Fireworks twice - on January 1st and again on January 14th

New Year fireworks over Belgrade with the Danube river in the foreground

Photo · Wikimedia Commons

What is it?

Serbia celebrates New Year twice. The first New Year is on the night of 31 December into 1 January, the same as most of the world. The second is on the night of 13 January into 14 January - the 'Serbian New Year', based on an older calendar. Both nights have fireworks and parties.

Tell me more

Why two New Years? Hundreds of years ago, most of the world used a calendar called the Julian calendar. Then most countries switched to a newer one - the Gregorian calendar - which moved dates by about two weeks. Some Serbian traditions kept the old calendar, so they have their own New Year almost two weeks after the modern one.

The 31 December celebration looks much like New Year's Eve elsewhere. Children eat late dinners with their families, watch the countdown on television, and run to the windows at midnight to see the fireworks. Streets fill with people in coats and woolly hats counting down together.

The Serbian New Year on 13 January is sometimes called 'the small New Year'. It is more relaxed than the big one. Friends meet in restaurants and squares, brass bands sometimes play, and people pour outside again at midnight for another show of fireworks. By that point, January feels like a long party.

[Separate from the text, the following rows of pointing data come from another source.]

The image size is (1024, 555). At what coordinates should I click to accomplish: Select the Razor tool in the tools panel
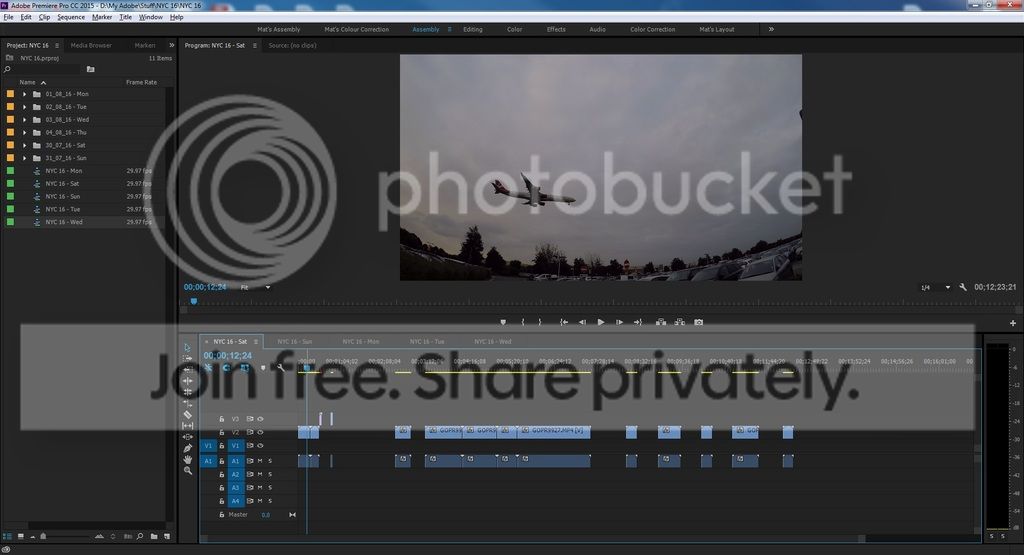188,414
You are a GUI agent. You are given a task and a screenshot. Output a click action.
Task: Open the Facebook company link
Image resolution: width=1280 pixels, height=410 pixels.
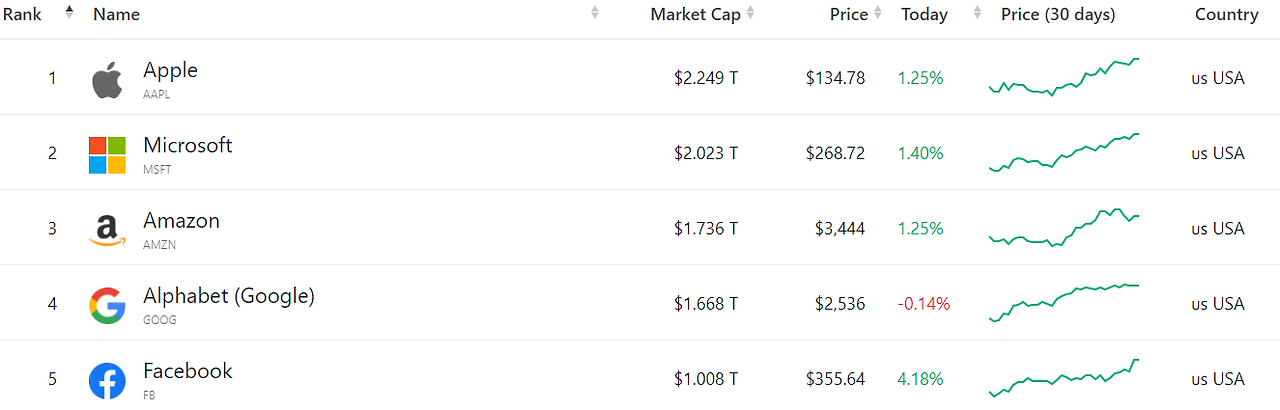188,371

Children sometimes write down their wishes for the year on 31 December - and then check them on 13 January to decide which ones still feel true. Two New Years means two chances to start over.

In the classroom

Walk your class through this in 15 minutes.

Talk together

Discussion prompts

  1. 01What might be good - or tricky - about having two New Years?
  2. 02If you had a 'second chance' New Year two weeks after the first, what would you want to change about your first wish?
  3. 03Different cultures use different calendars. Does that change what 'today' even means?
Try this

Classroom activity

Write down three wishes for the next two weeks - tiny ones, like 'I will finish my book' or 'I will say hello to one new person'. Put them in an envelope. Two weeks later, open and see what came true.